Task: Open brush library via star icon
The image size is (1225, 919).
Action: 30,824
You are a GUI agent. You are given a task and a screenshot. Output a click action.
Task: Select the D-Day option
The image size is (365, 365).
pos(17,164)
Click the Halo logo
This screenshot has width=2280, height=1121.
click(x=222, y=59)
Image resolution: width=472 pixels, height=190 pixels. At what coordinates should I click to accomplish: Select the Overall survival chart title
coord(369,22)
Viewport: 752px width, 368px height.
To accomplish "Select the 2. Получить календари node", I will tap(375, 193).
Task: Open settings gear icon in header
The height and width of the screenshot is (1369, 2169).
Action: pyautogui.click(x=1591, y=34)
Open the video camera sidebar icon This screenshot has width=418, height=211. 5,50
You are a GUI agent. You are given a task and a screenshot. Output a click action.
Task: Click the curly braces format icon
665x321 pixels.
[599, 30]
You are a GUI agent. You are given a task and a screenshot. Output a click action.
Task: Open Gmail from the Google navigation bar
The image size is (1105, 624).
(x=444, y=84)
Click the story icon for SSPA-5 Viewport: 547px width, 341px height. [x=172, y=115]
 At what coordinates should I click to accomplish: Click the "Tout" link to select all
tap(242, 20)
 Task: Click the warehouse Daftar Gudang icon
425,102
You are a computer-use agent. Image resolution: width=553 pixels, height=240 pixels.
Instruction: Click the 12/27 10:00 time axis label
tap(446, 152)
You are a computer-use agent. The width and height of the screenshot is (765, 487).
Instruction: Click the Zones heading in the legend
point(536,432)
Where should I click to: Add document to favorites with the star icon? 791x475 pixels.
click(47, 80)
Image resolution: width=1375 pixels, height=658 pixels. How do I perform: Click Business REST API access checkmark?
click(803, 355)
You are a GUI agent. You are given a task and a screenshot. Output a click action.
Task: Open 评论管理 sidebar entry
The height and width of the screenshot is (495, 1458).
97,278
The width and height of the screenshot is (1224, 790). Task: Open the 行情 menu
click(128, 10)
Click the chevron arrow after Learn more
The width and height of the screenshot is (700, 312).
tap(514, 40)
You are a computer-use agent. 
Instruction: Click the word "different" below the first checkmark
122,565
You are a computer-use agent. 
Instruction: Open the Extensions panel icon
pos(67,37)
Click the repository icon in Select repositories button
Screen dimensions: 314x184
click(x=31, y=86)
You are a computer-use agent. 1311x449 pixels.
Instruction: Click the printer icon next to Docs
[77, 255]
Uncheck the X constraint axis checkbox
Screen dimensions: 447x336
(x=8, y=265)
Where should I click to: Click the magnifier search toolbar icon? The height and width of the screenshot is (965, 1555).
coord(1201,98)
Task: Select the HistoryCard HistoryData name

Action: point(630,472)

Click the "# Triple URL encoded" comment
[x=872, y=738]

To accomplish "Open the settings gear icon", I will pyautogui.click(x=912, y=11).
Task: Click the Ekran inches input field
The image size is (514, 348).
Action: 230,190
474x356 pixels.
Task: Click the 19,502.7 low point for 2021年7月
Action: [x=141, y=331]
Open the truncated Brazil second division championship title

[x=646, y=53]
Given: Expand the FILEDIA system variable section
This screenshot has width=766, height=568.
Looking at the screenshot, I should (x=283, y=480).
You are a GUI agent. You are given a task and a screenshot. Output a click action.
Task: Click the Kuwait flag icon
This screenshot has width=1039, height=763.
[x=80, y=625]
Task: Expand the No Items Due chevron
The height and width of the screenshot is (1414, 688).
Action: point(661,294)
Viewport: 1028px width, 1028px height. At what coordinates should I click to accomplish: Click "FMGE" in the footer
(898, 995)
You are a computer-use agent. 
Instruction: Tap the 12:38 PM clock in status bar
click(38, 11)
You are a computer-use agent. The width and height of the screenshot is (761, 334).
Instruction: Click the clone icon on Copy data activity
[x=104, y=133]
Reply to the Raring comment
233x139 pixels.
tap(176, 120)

■ WHAT IS EXPECTED: Recast the rows above as a numbered list, leaving out any blank lines.

■ EXPECTED ANSWER:
1. Task: Open brush library via star icon
2. The image size is (1225, 919).
3. Action: 30,824
4. You are a GUI agent. You are given a task and a screenshot. Output a click action.
5. Task: Select the D-Day option
6. The image size is (365, 365).
7. pos(17,164)
8. Click the Halo logo
9. This screenshot has width=2280, height=1121.
10. click(x=222, y=59)
11. Image resolution: width=472 pixels, height=190 pixels. At what coordinates should I click to accomplish: Select the Overall survival chart title
12. coord(369,22)
13. Viewport: 752px width, 368px height.
14. To accomplish "Select the 2. Получить календари node", I will tap(375, 193).
15. Task: Open settings gear icon in header
16. The height and width of the screenshot is (1369, 2169).
17. Action: pyautogui.click(x=1591, y=34)
18. Open the video camera sidebar icon This screenshot has width=418, height=211. 5,50
19. You are a GUI agent. You are given a task and a screenshot. Output a click action.
20. Task: Click the curly braces format icon
21. 665x321 pixels.
22. [599, 30]
23. You are a GUI agent. You are given a task and a screenshot. Output a click action.
24. Task: Open Gmail from the Google navigation bar
25. The image size is (1105, 624).
26. (x=444, y=84)
27. Click the story icon for SSPA-5 Viewport: 547px width, 341px height. [x=172, y=115]
28.  At what coordinates should I click to accomplish: Click the "Tout" link to select all
29. tap(242, 20)
30.  Task: Click the warehouse Daftar Gudang icon
31. 425,102
32. You are a computer-use agent. Image resolution: width=553 pixels, height=240 pixels.
33. Instruction: Click the 12/27 10:00 time axis label
34. tap(446, 152)
35. You are a computer-use agent. The width and height of the screenshot is (765, 487).
36. Instruction: Click the Zones heading in the legend
37. point(536,432)
38. Where should I click to: Add document to favorites with the star icon? 791x475 pixels.
39. click(47, 80)
40. Image resolution: width=1375 pixels, height=658 pixels. How do I perform: Click Business REST API access checkmark?
41. click(803, 355)
42. You are a GUI agent. You are given a task and a screenshot. Output a click action.
43. Task: Open 评论管理 sidebar entry
44. The height and width of the screenshot is (495, 1458).
45. 97,278
46. The width and height of the screenshot is (1224, 790). Task: Open the 行情 menu
47. click(128, 10)
48. Click the chevron arrow after Learn more
49. The width and height of the screenshot is (700, 312).
50. tap(514, 40)
51. You are a computer-use agent. 
52. Instruction: Click the word "different" below the first checkmark
53. 122,565
54. You are a computer-use agent. 
55. Instruction: Open the Extensions panel icon
56. pos(67,37)
57. Click the repository icon in Select repositories button
58. Screen dimensions: 314x184
59. click(x=31, y=86)
60. You are a computer-use agent. 1311x449 pixels.
61. Instruction: Click the printer icon next to Docs
62. [77, 255]
63. Uncheck the X constraint axis checkbox
64. Screen dimensions: 447x336
65. (x=8, y=265)
66. Where should I click to: Click the magnifier search toolbar icon? The height and width of the screenshot is (965, 1555).
67. coord(1201,98)
68. Task: Select the HistoryCard HistoryData name
69. Action: point(630,472)
70. Click the "# Triple URL encoded" comment
71. [x=872, y=738]
72. To accomplish "Open the settings gear icon", I will pyautogui.click(x=912, y=11).
73. Task: Click the Ekran inches input field
74. The image size is (514, 348).
75. Action: 230,190
76. 474x356 pixels.
77. Task: Click the 19,502.7 low point for 2021年7月
78. Action: [x=141, y=331]
79. Open the truncated Brazil second division championship title
80. [x=646, y=53]
81. Given: Expand the FILEDIA system variable section
82. This screenshot has width=766, height=568.
83. Looking at the screenshot, I should (x=283, y=480).
84. You are a GUI agent. You are given a task and a screenshot. Output a click action.
85. Task: Click the Kuwait flag icon
86. This screenshot has width=1039, height=763.
87. [x=80, y=625]
88. Task: Expand the No Items Due chevron
89. The height and width of the screenshot is (1414, 688).
90. Action: point(661,294)
91. Viewport: 1028px width, 1028px height. At what coordinates should I click to accomplish: Click "FMGE" in the footer
92. (898, 995)
93. You are a computer-use agent. 
94. Instruction: Tap the 12:38 PM clock in status bar
95. click(38, 11)
96. You are a computer-use agent. The width and height of the screenshot is (761, 334).
97. Instruction: Click the clone icon on Copy data activity
98. [x=104, y=133]
99. Reply to the Raring comment
100. 233x139 pixels.
101. tap(176, 120)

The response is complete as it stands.